Longhorn Townley Haas is a newly minted Olympian and the future of the U.S. men’s 200 freestyle… He is also intimately acquainted to the epidemic of gun violence in America. Nine years ago, his sister Emily was among those shot in the Virginia Tech massacre… 

On the morning of April 16th, 2007, 10-year-old Townley Haas was sitting in elementary school in Richmond, Virginia. His oldest sister, Emily, was sitting in French class at Virginia Tech University a little over 200 miles away. Soon after 9am, a gunman, a senior English major by the name of Seung-Hui Cho barricaded the doors of Norris Hall and began executing classroom after classroom in one of the worst mass shootings in American history.

One of the rooms he entered was the one where Emily Haas was studying French. Seung-Hui Cho entered armed with two semi-automatic weapons. His executions continued, killing 11 of Haas’s classmates around her, before turning his gun on himself and committing suicide in that, the last room he would reach. Emily Haas had been shot twice in the head. But she was one of the lucky ones. The bullets grazed her skull and left her lucid enough to perform an act of extreme heroism. She managed to place an emergency call in quiet and kept police dispatchers on the line. Her call was credited with helping first responders to find the killer’s exact location.

When he was found dead in that room police discovered 203 live rounds left in his weapons. As State Police Superintendent William Flaherty stated at the time, “He was well prepared to continue on.”

The call placed by Townley’s sister Emily may have helped save untold lives. 32 people were killed that day at Virginia Tech. 17 more were wounded, Emily Haas among them.

In the wake of the massacre, their mother, Lori Haas, has become an outspoken advocate and organizer in the mission to end gun violence in this country. She has worked with a myriad of different organizations devoted to the cause, from Stop Gun Violence to the Brady Campaign to Prevent Gun Violence to the Virginia Center of Public Safety to Protest Easy Guns to Mayors Against Illegal Guns, the list goes on. Like her daughter, Lori attended Virginia Tech, and has raised her family ever since in the Richmond, Virginia area. Survivor Emily is now married and an elementary school teacher; middle brother Wyatt is a student at William & Mary, while youngest sibling Townley has emerged as a rising star for Team USA.

It’s a heavy handed cliché around the Olympics, and sports in general, to declare great athletic achievement as “heroic.” It’s not. It’s impressive and inspiring and invokes many other lovely adjectives, but performing well in a sport does not a hero make. I suspect Townley Haas knows this better than most. Last spring at the NCAA Championships as a freshman, Haas scorched a 1:30.46 in the 200 yard free, breaking the NCAA and American record, and helping to lead his Longhorns to another NCAA team title. Two weeks ago in Omaha, he fulfilled that small pool promise by winning the men’s 200 free at the U.S. Trials. He’ll be in the medal hunt in Rio, and as has become custom, he’ll lead an American 800 free relay that will be a solid favorite for gold.

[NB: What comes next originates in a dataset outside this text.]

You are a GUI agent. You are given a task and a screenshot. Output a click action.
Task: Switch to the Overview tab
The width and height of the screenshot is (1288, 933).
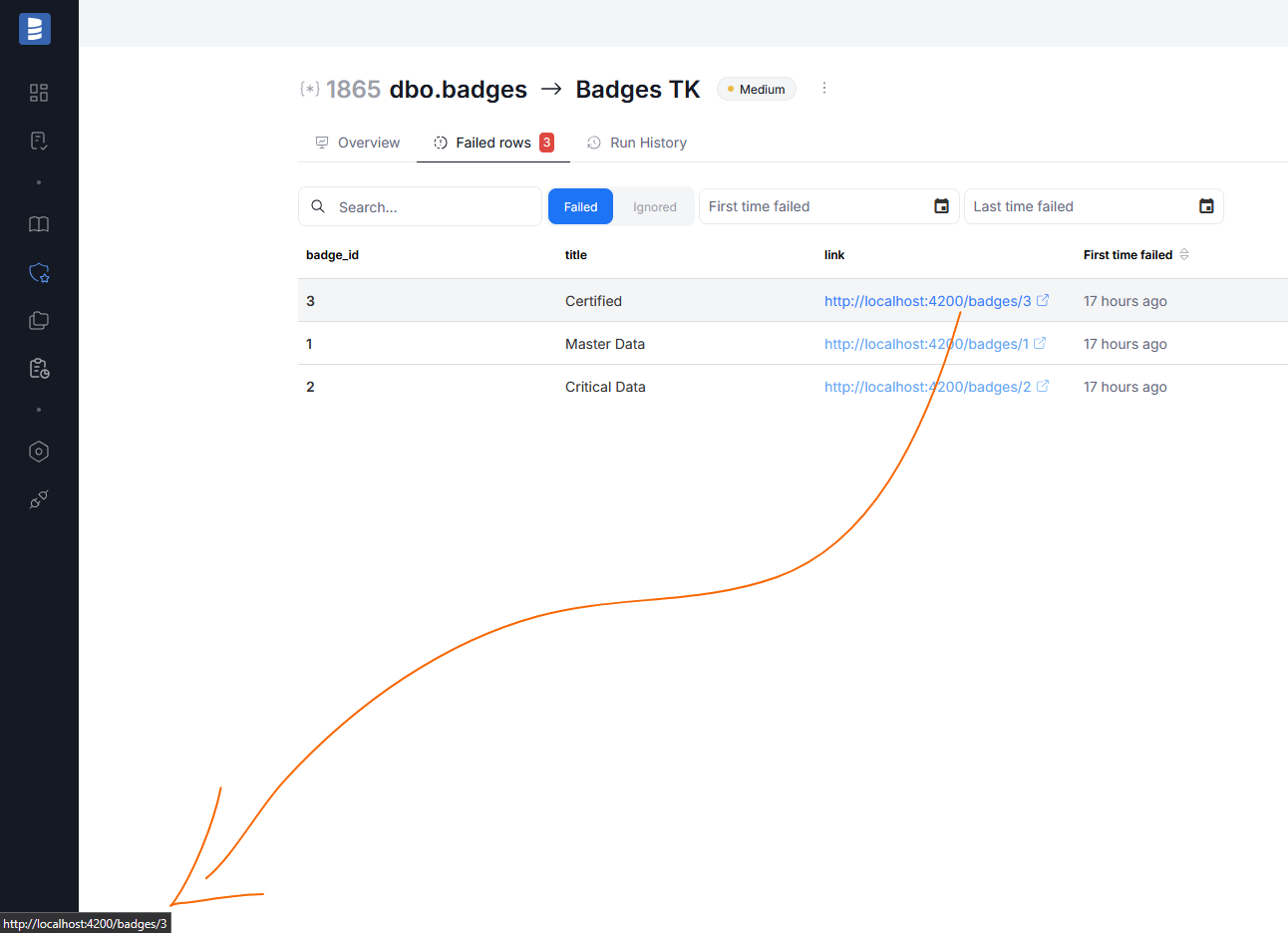pyautogui.click(x=358, y=143)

He’s at the start of a decorated and sure-to-be immensely successful career. But there are two heroes in his family, and he is not one of them.

That honor would fall to his sister and his mother. Sister Emily, a college student who acted with astonishing bravery in the face of the most terrifying moment a person can experience. And his mother Lori, a force committed to changing one of the most shameful aspects of America today – the scourge of gun violence and the unconscionable powers-that-be that refuse to change gun laws that continue to endanger every living person in this country.